» **Given information**
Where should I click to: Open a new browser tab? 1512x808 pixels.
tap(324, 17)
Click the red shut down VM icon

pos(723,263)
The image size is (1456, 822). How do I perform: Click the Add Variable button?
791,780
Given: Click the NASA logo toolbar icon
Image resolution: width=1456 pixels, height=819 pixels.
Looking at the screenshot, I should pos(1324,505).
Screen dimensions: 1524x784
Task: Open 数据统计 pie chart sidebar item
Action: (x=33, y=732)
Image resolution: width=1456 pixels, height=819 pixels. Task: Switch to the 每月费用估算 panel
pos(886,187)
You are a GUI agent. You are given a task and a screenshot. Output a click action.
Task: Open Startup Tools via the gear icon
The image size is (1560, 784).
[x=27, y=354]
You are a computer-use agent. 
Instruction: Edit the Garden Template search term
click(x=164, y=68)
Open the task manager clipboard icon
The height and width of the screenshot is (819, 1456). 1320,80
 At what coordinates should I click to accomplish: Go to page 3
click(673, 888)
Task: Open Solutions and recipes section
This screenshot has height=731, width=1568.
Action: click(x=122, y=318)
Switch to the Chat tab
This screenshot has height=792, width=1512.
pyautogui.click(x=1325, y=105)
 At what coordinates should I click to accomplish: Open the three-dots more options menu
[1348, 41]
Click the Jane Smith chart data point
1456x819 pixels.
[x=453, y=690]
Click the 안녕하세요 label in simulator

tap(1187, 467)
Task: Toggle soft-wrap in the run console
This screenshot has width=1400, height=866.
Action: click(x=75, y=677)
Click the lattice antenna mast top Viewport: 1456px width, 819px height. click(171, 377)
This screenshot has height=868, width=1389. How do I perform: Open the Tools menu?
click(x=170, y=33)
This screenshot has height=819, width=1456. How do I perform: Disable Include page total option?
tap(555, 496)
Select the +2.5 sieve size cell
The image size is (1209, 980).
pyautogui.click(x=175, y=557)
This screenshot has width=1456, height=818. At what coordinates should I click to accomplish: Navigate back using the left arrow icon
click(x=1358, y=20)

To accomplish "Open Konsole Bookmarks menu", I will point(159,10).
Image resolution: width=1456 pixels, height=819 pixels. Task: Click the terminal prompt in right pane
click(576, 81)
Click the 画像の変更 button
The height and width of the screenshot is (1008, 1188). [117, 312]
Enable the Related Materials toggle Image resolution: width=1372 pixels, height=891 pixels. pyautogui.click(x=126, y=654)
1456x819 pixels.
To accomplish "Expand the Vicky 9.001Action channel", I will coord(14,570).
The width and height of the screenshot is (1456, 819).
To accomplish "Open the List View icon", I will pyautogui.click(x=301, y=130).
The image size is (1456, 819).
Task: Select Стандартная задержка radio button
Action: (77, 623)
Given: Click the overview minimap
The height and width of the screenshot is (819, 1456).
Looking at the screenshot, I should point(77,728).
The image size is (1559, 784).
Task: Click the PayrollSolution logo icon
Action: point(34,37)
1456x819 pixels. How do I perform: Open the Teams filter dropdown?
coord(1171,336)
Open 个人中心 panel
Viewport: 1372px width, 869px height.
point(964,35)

» **Exercise**
Using the entries above, copy out all lines that contain the string "agent".

» **Exercise answer**
You are a GUI agent. You are given a task and a screenshot. Output a click action.
You are a computer-use agent. 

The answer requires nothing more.